··· DATA PROVIDED

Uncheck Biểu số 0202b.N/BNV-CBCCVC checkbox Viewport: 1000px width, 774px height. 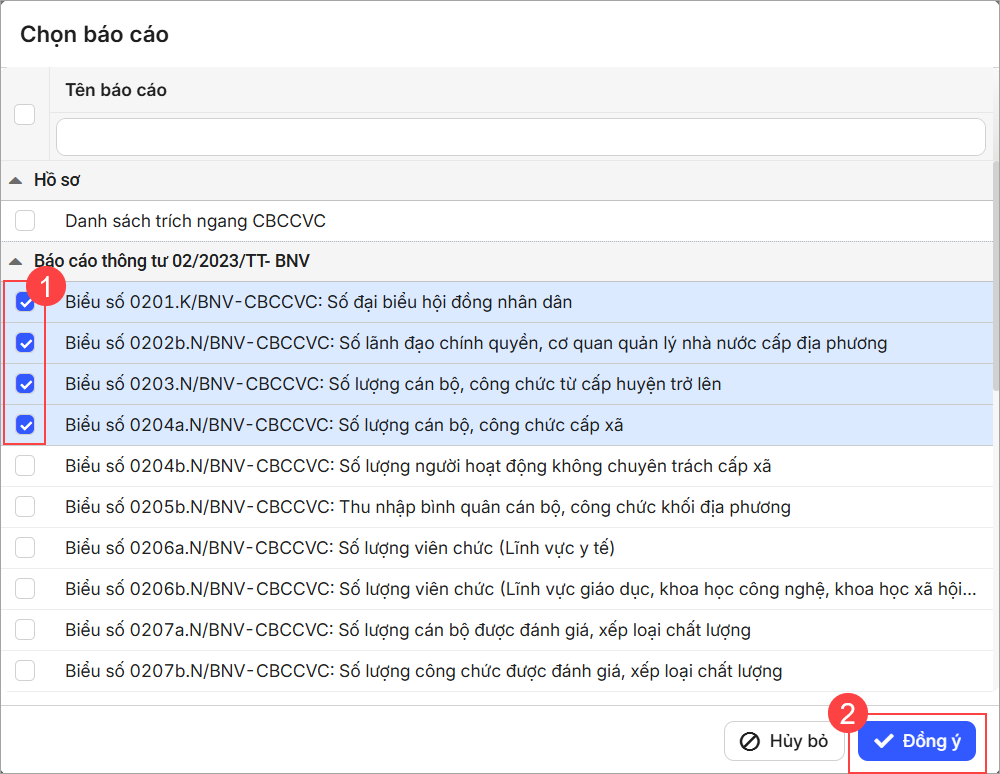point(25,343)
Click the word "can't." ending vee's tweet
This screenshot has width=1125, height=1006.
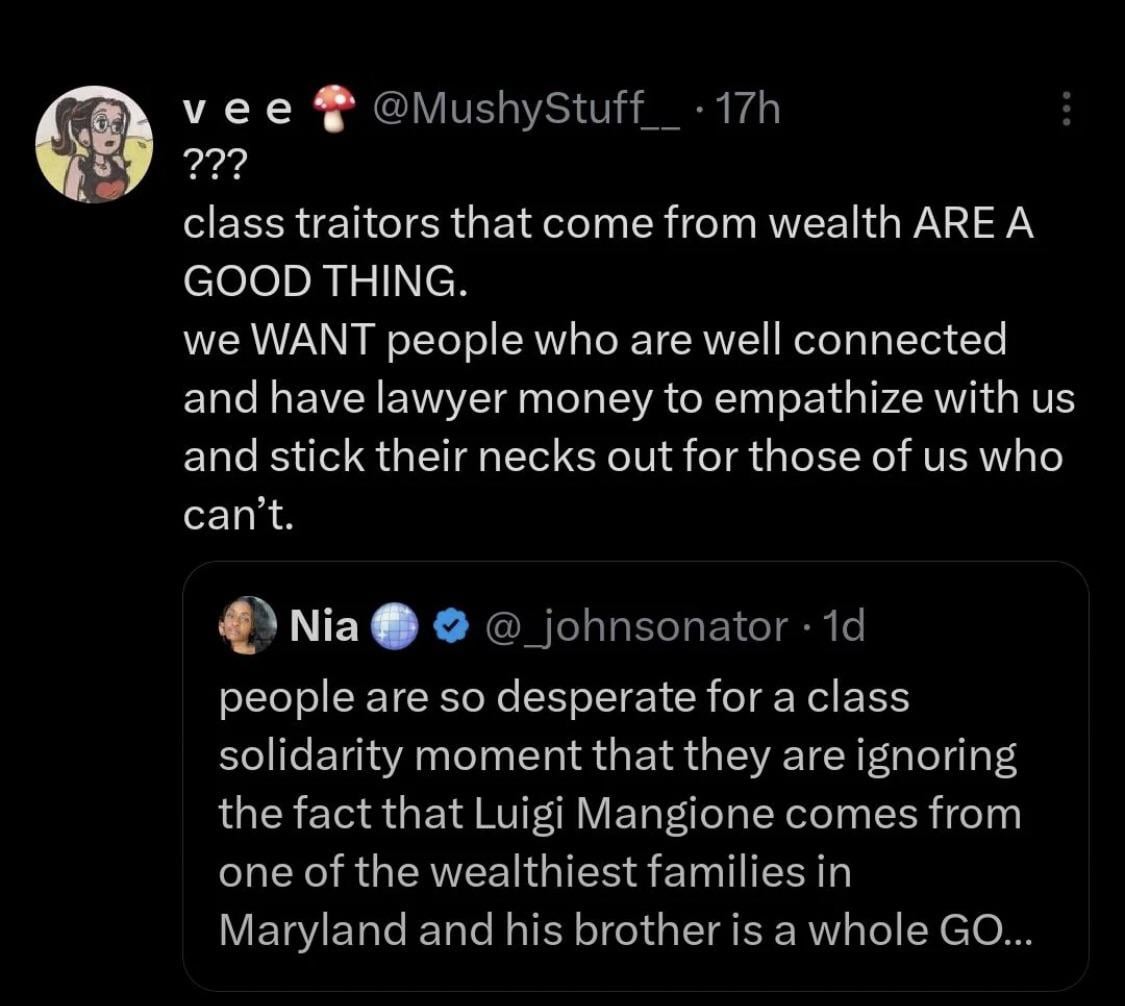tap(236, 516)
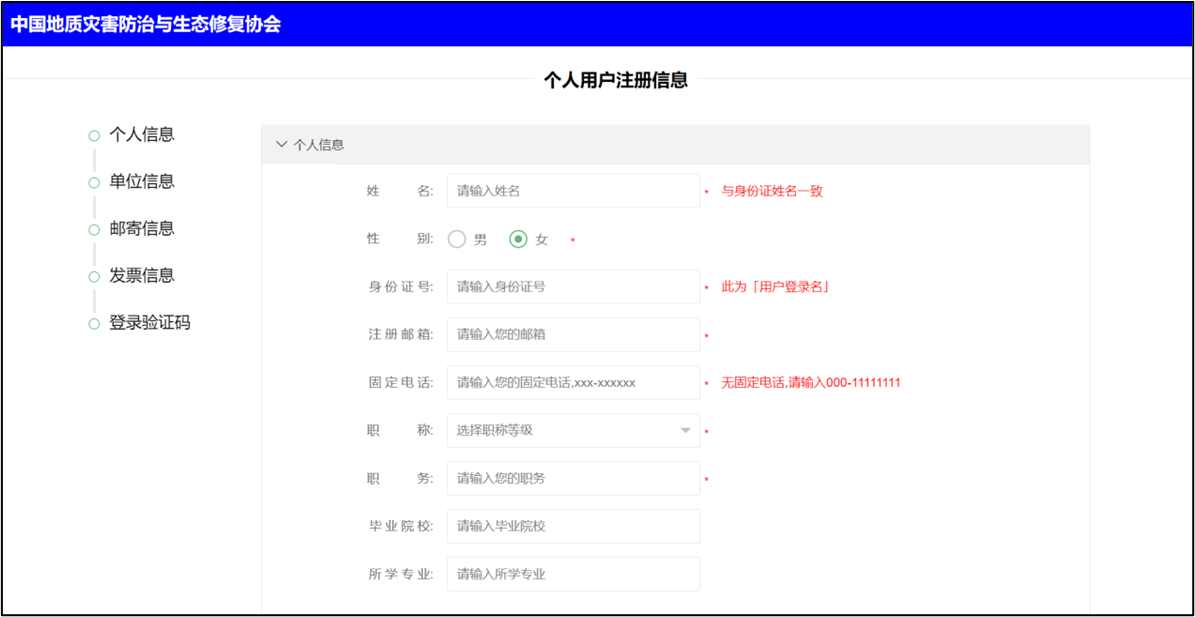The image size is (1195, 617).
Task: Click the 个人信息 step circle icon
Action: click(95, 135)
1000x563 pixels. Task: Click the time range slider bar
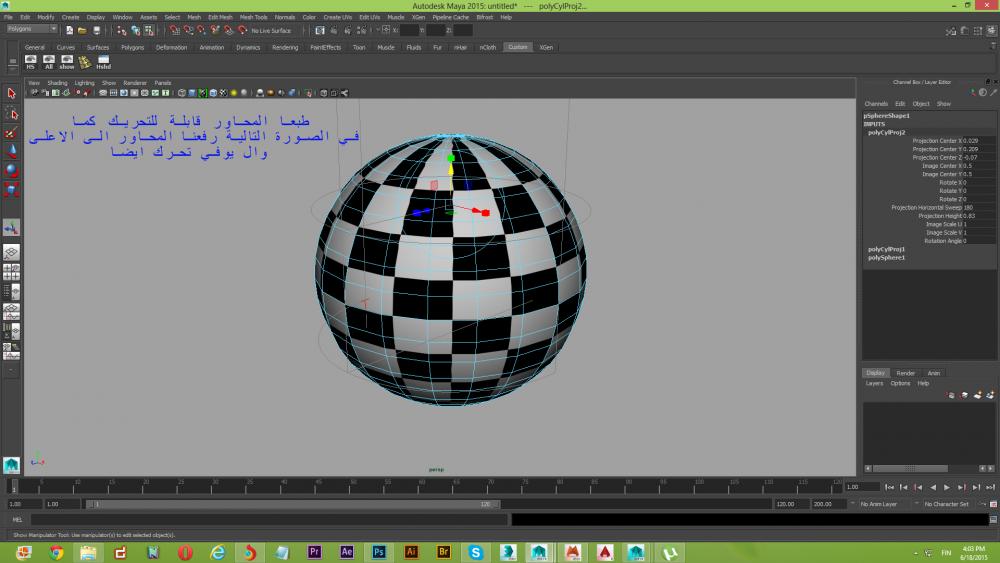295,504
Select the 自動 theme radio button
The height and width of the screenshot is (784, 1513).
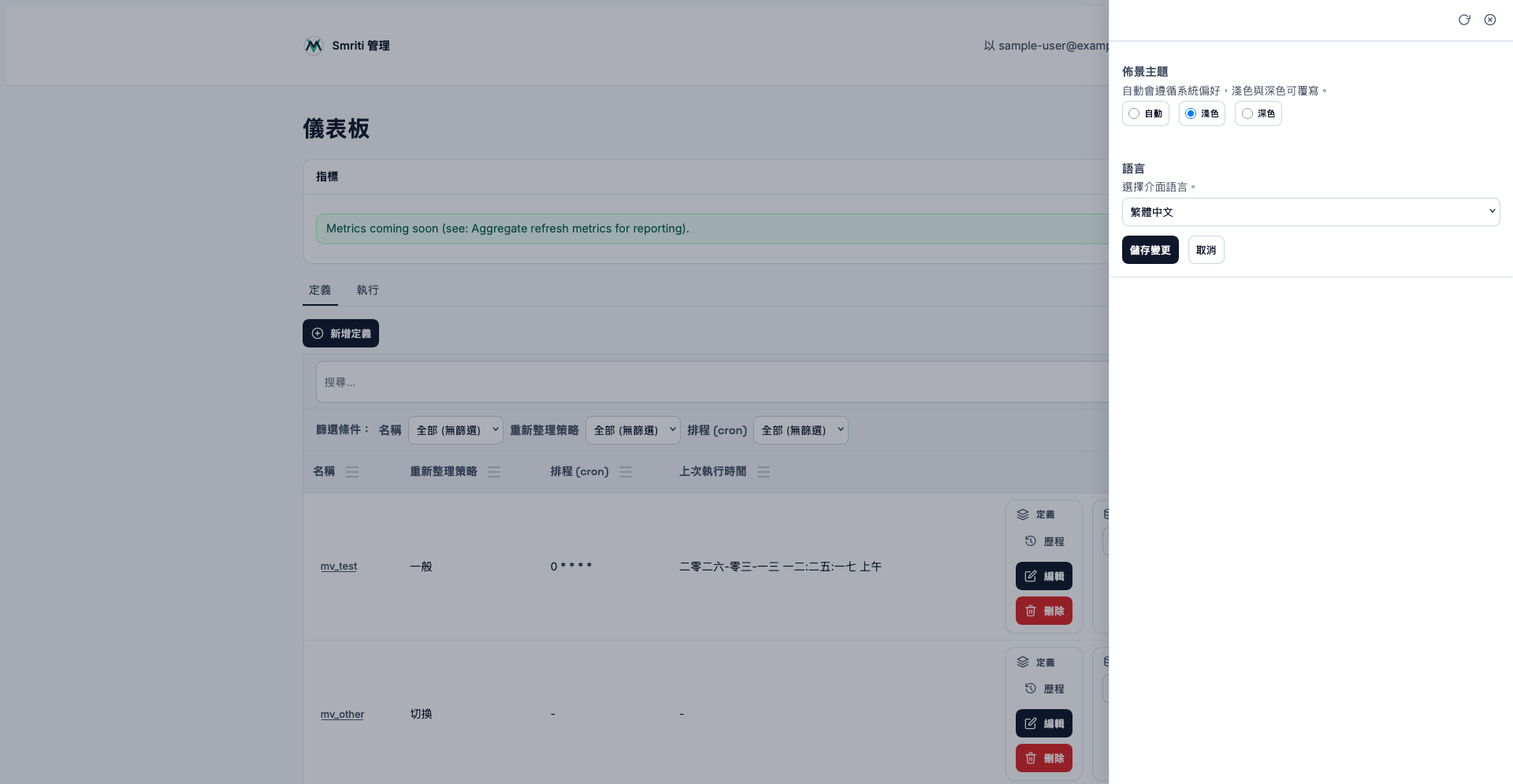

······

AIM OF THE EXERCISE - Once the line containing "Select the 自動 theme radio button" is found, copy it and each line after it through the end of the entries above exactly; nothing else, and no pictures.

TASK OUTPUT -
Select the 自動 theme radio button
The height and width of the screenshot is (784, 1513).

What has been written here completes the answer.